A 16-year-old and two 17-year-olds filed a class action lawsuit Thursday against the jail. The complaint their attorneys wrote and filed in U.S. District Court for the Southern District of Florida identifies the children by their initials — H.C., M.F. and T.M.
All three have learning disabilities, the complaint states.
At most, child inmates in solitary confinement get packets of school work shoved under their cell door, said Sabarish Neelakanta, an attorney at Human Rights Defense Center, which is representing the teenagers in the lawsuit. Teachers who visit the jail speak to the children through steel doors, yards away. The children can peek through a small window in their cell to see a blackboard, but the windows are scratched and hard to see through, Neelakanta said.
The school district said it is reviewing the lawsuit.
The school does have a legal requirement to provide adequate education to all children in the county, even to the inmates with disabilities, Neelakanta said.

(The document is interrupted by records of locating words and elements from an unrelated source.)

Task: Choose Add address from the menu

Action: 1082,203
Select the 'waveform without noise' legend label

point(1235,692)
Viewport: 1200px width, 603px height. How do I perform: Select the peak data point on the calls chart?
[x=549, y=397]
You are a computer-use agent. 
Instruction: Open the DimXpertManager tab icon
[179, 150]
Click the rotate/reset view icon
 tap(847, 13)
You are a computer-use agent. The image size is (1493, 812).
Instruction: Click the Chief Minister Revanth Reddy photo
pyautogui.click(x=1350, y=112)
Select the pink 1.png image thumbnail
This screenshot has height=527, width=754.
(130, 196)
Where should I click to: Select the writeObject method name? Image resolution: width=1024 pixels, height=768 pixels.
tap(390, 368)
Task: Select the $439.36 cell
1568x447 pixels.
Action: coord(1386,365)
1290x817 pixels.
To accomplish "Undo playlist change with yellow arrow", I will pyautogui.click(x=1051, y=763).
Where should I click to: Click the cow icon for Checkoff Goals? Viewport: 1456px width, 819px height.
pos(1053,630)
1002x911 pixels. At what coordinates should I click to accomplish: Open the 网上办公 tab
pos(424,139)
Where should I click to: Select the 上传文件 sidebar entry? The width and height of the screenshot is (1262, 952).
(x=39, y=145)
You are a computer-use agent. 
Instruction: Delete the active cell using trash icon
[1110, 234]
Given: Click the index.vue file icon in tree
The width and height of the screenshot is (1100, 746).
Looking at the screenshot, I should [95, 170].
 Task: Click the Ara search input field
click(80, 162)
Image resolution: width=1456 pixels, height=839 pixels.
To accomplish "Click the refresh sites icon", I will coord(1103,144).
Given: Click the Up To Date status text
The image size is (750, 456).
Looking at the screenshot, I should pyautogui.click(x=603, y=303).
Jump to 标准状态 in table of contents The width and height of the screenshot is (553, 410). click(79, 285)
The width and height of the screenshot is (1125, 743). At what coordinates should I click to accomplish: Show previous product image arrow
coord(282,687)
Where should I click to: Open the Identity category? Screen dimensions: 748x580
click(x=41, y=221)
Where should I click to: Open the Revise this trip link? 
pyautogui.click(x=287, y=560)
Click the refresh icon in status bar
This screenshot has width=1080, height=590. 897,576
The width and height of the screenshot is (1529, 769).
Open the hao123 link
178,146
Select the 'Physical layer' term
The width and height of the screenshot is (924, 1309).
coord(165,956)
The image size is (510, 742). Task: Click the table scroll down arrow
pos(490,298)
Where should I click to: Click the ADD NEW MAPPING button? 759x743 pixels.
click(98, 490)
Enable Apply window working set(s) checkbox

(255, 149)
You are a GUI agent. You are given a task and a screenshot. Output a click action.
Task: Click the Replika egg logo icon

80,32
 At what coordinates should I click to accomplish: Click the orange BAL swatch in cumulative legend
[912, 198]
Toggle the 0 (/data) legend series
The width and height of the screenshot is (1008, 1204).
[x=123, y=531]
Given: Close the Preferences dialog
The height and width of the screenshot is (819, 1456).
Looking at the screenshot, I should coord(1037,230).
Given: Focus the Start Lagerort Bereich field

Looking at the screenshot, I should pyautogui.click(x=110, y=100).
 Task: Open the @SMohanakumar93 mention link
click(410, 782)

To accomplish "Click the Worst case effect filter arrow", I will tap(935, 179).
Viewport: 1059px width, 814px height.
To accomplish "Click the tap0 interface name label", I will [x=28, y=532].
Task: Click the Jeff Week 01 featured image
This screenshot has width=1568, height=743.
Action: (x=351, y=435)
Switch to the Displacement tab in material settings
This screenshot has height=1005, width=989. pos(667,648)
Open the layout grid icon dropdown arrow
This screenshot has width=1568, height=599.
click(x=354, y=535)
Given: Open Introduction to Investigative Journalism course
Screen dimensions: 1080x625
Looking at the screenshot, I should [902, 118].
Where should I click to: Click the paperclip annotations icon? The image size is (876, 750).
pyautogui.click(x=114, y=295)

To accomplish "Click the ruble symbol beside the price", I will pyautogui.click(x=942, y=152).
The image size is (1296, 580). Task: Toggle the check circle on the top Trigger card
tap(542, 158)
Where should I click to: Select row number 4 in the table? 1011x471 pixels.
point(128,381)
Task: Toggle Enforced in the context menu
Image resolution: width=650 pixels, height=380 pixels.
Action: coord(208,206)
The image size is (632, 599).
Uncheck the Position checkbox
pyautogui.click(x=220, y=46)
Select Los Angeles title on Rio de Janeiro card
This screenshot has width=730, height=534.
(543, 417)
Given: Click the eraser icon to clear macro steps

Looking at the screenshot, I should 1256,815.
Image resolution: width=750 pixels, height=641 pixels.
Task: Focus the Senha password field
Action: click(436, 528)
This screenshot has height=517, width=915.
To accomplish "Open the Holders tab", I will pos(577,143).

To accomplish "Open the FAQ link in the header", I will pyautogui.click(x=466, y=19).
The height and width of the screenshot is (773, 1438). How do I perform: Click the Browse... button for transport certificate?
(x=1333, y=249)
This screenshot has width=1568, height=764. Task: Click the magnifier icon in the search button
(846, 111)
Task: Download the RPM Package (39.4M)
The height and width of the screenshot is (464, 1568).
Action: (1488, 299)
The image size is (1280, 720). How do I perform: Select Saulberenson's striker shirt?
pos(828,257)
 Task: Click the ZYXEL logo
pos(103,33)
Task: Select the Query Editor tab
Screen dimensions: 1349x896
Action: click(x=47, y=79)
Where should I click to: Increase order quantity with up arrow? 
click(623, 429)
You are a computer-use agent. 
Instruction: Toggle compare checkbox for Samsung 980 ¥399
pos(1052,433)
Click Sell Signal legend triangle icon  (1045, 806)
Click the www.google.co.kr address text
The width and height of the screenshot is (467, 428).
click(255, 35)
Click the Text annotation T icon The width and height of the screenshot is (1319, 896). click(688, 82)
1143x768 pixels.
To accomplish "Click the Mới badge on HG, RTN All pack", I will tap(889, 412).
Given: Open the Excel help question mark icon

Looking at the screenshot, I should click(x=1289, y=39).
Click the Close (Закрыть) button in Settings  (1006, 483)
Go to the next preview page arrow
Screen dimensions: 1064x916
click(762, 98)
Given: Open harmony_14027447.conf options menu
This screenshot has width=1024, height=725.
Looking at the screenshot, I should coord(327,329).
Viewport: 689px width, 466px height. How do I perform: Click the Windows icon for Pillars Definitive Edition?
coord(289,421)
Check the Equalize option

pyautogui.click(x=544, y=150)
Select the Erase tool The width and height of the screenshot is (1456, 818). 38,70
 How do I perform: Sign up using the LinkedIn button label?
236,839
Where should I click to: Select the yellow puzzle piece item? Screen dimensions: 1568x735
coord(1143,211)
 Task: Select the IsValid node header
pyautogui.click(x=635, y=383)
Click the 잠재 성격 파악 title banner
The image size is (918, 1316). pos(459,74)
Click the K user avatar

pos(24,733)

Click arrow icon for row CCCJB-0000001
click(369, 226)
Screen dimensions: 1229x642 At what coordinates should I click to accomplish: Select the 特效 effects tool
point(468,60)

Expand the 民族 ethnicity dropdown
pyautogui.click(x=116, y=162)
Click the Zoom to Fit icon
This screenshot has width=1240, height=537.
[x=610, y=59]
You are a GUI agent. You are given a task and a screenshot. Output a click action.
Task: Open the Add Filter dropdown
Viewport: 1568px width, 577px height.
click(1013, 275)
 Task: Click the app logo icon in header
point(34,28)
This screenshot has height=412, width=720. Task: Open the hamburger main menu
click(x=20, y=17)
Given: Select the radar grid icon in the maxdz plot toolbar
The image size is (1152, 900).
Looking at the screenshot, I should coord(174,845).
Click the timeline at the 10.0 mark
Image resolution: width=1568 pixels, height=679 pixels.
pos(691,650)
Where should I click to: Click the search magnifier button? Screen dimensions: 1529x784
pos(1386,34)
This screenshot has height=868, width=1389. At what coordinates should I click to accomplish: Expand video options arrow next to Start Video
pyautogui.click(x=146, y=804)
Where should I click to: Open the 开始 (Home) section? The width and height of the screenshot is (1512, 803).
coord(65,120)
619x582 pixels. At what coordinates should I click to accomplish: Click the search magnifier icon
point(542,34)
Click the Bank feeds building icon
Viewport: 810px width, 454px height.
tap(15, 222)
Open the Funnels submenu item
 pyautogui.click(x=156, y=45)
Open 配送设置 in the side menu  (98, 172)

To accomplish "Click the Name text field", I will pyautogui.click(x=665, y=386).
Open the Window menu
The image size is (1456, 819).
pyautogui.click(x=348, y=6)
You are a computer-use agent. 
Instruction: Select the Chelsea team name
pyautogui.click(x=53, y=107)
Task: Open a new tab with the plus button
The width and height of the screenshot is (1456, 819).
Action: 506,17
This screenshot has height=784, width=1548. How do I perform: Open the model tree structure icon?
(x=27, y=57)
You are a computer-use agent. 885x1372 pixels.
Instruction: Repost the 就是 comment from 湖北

“The school board shares, along with the jail, the obligation to provide an education and they have been shirking that responsibility,” Neelakanta said. “They are children and they are schoolchildren and they are required to have an education. Period.”
The jail is overseen by the Palm Beach County Sheriff ’s Office.
One of the children, 16-year-old Honduran H.C., can’t understand the schoolwork because it’s in English.
H.C. was immediately put in solitary confinement when he went to jail on Dec. 1, 2017 because there were other child inmates he wasn’t allowed to be near, according to the complaint. He wasn’t told he could appeal his status and wasn’t given a copy of the inmate rules for the jail, even though the jail requires all inmates have a copy for the duration of their stay.
Inmates can file grievances about their conditions, but Neelakanta said that rarely works.
M.F. was in solitary confinement for six months to be kept away from child codefendants. While in solitary, he did not receive his prescribed medication for attention deficit hyperactivity disorder and conduct disorder, the complaint alleges.
His leg brace was once taken from him when deputies searched his cell, according to the complaint.
T.M. was put in solitary confinement for 20 days for getting into a fight, the complaint states. He was allowed to leave his cell for only 15 minutes a week to take five-minute showers on Monday, Wednesday and Friday.
Although there are only three youths listed in the lawsuit, the complaint details a pattern of abuse from other children who were put in solitary confinement without procedural due process, Neelakanta said. He said they aren’t told that they can appeal it and aren’t given reviews.
The children aren’t told “how they are doing in these boxes they've been tossed into,” he said.
Paul Wright, executive director of Human Rights Defense Center, said the class action is meant to represent all children who have been or will be placed in solitary confinement.
Palm Beach County Sheriff’s Office spokeswoman Therese Barbera said the sheriff’s office doesn’t comment on pending litigation.